• Task: Show each line of the entries below in which the word "will" appears.

- - -

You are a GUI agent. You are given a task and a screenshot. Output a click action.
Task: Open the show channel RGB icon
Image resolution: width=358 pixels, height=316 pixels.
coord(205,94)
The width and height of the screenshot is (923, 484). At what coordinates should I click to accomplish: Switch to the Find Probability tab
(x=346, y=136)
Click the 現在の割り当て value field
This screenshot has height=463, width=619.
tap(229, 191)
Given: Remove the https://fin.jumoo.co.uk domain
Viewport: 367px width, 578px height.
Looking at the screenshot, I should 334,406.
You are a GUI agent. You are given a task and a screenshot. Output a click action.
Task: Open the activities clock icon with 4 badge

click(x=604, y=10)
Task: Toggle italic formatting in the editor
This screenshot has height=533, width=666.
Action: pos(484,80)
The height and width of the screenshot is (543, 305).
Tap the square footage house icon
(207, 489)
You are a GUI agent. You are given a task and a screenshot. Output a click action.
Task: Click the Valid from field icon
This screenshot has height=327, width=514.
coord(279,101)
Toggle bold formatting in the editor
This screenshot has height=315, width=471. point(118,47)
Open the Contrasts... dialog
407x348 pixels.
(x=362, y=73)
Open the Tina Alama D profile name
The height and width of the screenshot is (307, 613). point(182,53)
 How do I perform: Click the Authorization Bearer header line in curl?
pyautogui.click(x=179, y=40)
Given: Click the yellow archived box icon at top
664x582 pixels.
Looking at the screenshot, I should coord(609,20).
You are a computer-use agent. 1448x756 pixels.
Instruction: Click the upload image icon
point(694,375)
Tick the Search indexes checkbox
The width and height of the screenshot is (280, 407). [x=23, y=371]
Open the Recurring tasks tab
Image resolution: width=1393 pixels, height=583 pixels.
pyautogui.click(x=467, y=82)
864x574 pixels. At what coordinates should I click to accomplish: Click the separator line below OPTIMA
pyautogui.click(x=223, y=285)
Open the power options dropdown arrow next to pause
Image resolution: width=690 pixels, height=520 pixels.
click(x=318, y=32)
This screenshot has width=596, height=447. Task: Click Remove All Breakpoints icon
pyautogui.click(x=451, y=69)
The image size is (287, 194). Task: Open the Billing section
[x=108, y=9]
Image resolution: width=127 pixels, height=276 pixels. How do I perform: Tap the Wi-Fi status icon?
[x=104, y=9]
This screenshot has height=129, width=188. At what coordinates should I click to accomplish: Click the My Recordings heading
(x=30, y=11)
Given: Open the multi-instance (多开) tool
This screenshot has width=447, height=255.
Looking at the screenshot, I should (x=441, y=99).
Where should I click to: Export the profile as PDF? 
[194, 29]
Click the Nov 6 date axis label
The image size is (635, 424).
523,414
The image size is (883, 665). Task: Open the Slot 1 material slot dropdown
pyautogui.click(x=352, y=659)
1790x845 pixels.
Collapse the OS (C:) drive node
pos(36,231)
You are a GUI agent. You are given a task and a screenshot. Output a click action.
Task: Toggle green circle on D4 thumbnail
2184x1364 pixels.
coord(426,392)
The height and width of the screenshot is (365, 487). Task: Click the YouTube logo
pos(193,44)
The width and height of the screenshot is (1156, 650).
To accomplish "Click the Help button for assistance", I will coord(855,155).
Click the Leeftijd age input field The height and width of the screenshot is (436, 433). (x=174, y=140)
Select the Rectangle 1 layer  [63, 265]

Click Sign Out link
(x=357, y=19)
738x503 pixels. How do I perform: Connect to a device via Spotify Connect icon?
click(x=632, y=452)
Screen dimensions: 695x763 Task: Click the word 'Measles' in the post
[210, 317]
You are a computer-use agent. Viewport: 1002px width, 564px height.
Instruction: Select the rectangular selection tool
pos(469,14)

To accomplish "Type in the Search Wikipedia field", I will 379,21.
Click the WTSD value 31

- - -

• Solution for this problem:
To accomplish "Click the Help button for assistance", I will coord(855,155).
To accomplish "Type in the Search Wikipedia field", I will 379,21.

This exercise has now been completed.